-- Short problem A --
Transcribe the lien provisions below in full, reproducing every word and line without alteration.

-- Text to read --
----

2.2 Prohibition on Contesting Liens. Each of the
Noteholder Collateral Agent, for itself and on behalf of each Noteholder, and
the Senior Collateral Agent, for itself and on behalf of each Senior Lender,
agrees that it shall not (and hereby waives any right to) contest or support any
other Person in contesting, in any proceeding (including, without limitation,
any Insolvency or Liquidation Proceeding), the priority, validity or
enforceability of a Lien held by the Senior Collateral Agent or any of the
Senior Lenders in any of the Collateral or by the Noteholder Collateral Agent or
any of the Noteholders in any of the Collateral, as the case may be.
2.3 No New Liens. So long as the Discharge of Senior
Lender Claims has not occurred, (a) the parties hereto agree that, after the
date hereof, if the Noteholder Collateral Agent or any Noteholder shall hold any
Lien on any assets of the Borrower or any of its Subsidiaries securing any of
the Noteholder Claims that are not also subject to the first-priority (ahead of
the Noteholder Collateral Agent and the Noteholders) Lien of the Senior
Collateral Agent under the Senior Lender Documents, the Noteholder Collateral
Agent, upon demand by the Senior Collateral Agent, will either release (or cause
the release of) such Lien or assign it (or cause it to be assigned) to the
Senior Collateral Agent as security for the Senior Lender Claims, and (b) the
Borrower agrees not to grant any Lien on any of its assets, or permit any
Subsidiary of the Borrower to xxxxx x Xxxx on any of its assets, in favor of the
Noteholder Collateral Agent or any of the Noteholders unless it, or such
Subsidiary, has granted a similar Lien on such assets in favor of Senior
Collateral Agent or the Senior Lenders.

----

-- Provided data --
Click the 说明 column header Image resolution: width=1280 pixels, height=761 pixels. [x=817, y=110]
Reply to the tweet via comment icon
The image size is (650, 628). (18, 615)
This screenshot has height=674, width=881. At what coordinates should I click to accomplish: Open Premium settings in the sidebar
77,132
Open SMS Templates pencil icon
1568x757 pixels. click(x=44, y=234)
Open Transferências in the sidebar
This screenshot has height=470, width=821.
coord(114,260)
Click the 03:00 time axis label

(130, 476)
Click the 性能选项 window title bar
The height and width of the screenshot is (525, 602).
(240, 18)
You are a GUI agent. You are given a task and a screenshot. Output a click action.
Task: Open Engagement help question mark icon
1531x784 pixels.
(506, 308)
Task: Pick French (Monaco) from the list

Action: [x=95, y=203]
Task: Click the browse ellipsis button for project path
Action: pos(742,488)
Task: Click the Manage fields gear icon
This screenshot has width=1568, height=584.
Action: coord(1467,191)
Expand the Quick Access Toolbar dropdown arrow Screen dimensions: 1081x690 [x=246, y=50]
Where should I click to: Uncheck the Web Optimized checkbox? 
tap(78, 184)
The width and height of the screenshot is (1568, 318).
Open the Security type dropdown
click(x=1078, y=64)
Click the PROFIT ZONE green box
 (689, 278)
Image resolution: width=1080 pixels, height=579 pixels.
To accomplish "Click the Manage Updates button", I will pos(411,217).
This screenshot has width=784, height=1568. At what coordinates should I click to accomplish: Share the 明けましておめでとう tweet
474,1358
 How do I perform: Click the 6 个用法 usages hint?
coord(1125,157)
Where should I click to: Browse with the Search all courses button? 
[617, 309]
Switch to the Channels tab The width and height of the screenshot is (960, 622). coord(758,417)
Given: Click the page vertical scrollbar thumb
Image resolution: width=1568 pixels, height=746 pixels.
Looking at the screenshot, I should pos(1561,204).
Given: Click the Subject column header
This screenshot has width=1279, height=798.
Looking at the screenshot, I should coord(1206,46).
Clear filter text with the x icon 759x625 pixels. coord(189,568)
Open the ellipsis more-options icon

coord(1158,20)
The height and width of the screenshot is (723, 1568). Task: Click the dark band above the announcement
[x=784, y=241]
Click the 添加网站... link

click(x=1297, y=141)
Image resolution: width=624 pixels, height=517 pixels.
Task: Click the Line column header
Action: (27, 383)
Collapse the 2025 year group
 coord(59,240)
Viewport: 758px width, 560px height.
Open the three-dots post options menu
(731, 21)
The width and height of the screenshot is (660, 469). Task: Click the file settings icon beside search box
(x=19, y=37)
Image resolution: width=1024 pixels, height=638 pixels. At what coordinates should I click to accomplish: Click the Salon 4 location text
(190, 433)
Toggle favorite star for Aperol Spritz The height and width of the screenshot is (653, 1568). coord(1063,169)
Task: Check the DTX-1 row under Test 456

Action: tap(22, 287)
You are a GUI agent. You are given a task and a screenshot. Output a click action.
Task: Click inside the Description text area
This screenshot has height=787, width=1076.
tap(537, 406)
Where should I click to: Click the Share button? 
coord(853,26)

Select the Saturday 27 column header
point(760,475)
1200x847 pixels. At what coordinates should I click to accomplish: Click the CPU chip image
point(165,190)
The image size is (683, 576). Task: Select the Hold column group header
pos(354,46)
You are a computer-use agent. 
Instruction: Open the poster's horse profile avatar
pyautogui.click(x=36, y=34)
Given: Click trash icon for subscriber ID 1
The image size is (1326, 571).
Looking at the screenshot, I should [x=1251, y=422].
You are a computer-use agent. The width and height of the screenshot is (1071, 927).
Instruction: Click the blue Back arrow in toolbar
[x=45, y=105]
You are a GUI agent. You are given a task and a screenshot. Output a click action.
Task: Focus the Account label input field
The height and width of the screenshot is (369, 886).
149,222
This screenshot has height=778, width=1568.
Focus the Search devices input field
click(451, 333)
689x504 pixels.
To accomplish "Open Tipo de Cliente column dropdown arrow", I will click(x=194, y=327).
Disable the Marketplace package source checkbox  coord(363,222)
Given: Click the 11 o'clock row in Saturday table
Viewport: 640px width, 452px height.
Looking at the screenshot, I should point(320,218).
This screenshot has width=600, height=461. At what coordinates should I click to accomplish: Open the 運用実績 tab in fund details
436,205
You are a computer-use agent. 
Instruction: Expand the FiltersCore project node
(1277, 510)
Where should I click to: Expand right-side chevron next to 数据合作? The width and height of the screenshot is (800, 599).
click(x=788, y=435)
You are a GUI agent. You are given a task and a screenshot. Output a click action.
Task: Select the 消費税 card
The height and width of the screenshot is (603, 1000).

----

-- Short problem B --
From the records above, reproduce word for word the lines from the one containing "Open SMS Templates pencil icon" up to and including the one containing "Action: pos(742,488)".

-- Exercise result A --
2.2 Prohibition on Contesting Liens. Each of the
Noteholder Collateral Agent, for itself and on behalf of each Noteholder, and
the Senior Collateral Agent, for itself and on behalf of each Senior Lender,
agrees that it shall not (and hereby waives any right to) contest or support any
other Person in contesting, in any proceeding (including, without limitation,
any Insolvency or Liquidation Proceeding), the priority, validity or
enforceability of a Lien held by the Senior Collateral Agent or any of the
Senior Lenders in any of the Collateral or by the Noteholder Collateral Agent or
any of the Noteholders in any of the Collateral, as the case may be.
2.3 No New Liens. So long as the Discharge of Senior
Lender Claims has not occurred, (a) the parties hereto agree that, after the
date hereof, if the Noteholder Collateral Agent or any Noteholder shall hold any
Lien on any assets of the Borrower or any of its Subsidiaries securing any of
the Noteholder Claims that are not also subject to the first-priority (ahead of
the Noteholder Collateral Agent and the Noteholders) Lien of the Senior
Collateral Agent under the Senior Lender Documents, the Noteholder Collateral
Agent, upon demand by the Senior Collateral Agent, will either release (or cause
the release of) such Lien or assign it (or cause it to be assigned) to the
Senior Collateral Agent as security for the Senior Lender Claims, and (b) the
Borrower agrees not to grant any Lien on any of its assets, or permit any
Subsidiary of the Borrower to xxxxx x Xxxx on any of its assets, in favor of the
Noteholder Collateral Agent or any of the Noteholders unless it, or such
Subsidiary, has granted a similar Lien on such assets in favor of Senior
Collateral Agent or the Senior Lenders.

-- Exercise result B --
Open SMS Templates pencil icon
1568x757 pixels. click(x=44, y=234)
Open Transferências in the sidebar
This screenshot has height=470, width=821.
coord(114,260)
Click the 03:00 time axis label

(130, 476)
Click the 性能选项 window title bar
The height and width of the screenshot is (525, 602).
(240, 18)
You are a GUI agent. You are given a task and a screenshot. Output a click action.
Task: Open Engagement help question mark icon
1531x784 pixels.
(506, 308)
Task: Pick French (Monaco) from the list

Action: [x=95, y=203]
Task: Click the browse ellipsis button for project path
Action: pos(742,488)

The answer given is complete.